By the same analogy, the Triage component sits at the heart of a Monitoring and Recovery System and is responsible for queuing the exceptions and deciding which one(s) should be handled first based on a combination of factors like queue position, severity, impact, resolution time, etc.
… the Triage is the heart of a Monitoring and Recovery System …
The Triage component plays three critical roles:
- Queuing of errors/exceptions to ensure that the information gathering and default execution is sequential.
- Information gathering about the type, time, severity, recovery steps of the error and the current state of the machine before any actions could be taken.
- Triggering of recovery action(s) that is defined in the Rules DB; this could be an automatic recovery or a manual recovery where the intervention of a member of the operations team is required.
Component 4: Automated recovery
This is where the real action takes place.

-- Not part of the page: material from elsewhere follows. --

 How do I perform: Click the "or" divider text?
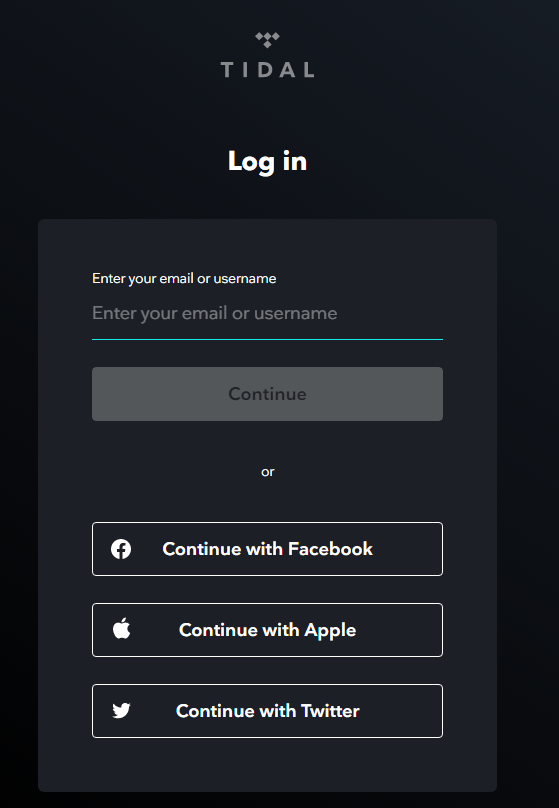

Once a failure is confirmed, pre-defined recovery actions are executed based on what is defined in the Rules DB. The objective is to recover the machine as quickly as possible to a state of normal operation and productivity. The Automated Recovery also gets to decide when to execute the recovery activity and whether the machine needs to be suspended, or current operation aborted, before the error could be fixed.
Examples of recovery actions could be: shut down temperature valve, lock waterflow gates, rollback a production DB if a DB migration fails, etc.
But what if something still goes wrong and the machine can not automatically recover from a failure? There should always be a fallback plan once your automated solution/approach falls short, which will often happen due to countless reasons. In our case, the fallback approach is the manual recovery.
“There should always be a fallback plan once your automated approach falls short, which will often happen due to countless reasons. In that case, enter manual recovery.”
Component 5: Manual recovery
Have you ever woken up in the middle of the night on a call from your operations team screaming that the place is on fire and a manual rollback of the production DB is immediately required because your automation tools had failed to solve the problem!
Usually overlooked, the manual recovery component is as critical as the automated one. It is our fallback plan when things go south (and I intentionally used ‘when’ not ‘if’ because failure will eventually happen) or when an automatic recovery action is not yet defined.
This is the case when a machine can not recover on its own and needs manual intervention (someone to flip it back over) to go back to its normal operating mode and become productive again.
The manual recovery is responsible for providing detailed status report(s), manual recovery instructions/steps and calls to action to the machine operator(s) to assist them quickly make informed decisions and fix the error(s); this could be in the form of an email notification or a GUI where the operations team can search for similar errors, read detailed instructions about how to fix an error or sometimes even escalate the issue to a 3rd level support team.
In conclusion, it is important to understand that any machine will eventually fail! Again, my personal opinion! Failure is inevitable and has to be treated as such. It is our role to make sure that we have the proper measures in place that would help us quickly recover from costly downtimes.
Happy Recovery! We all need it during this stressful time!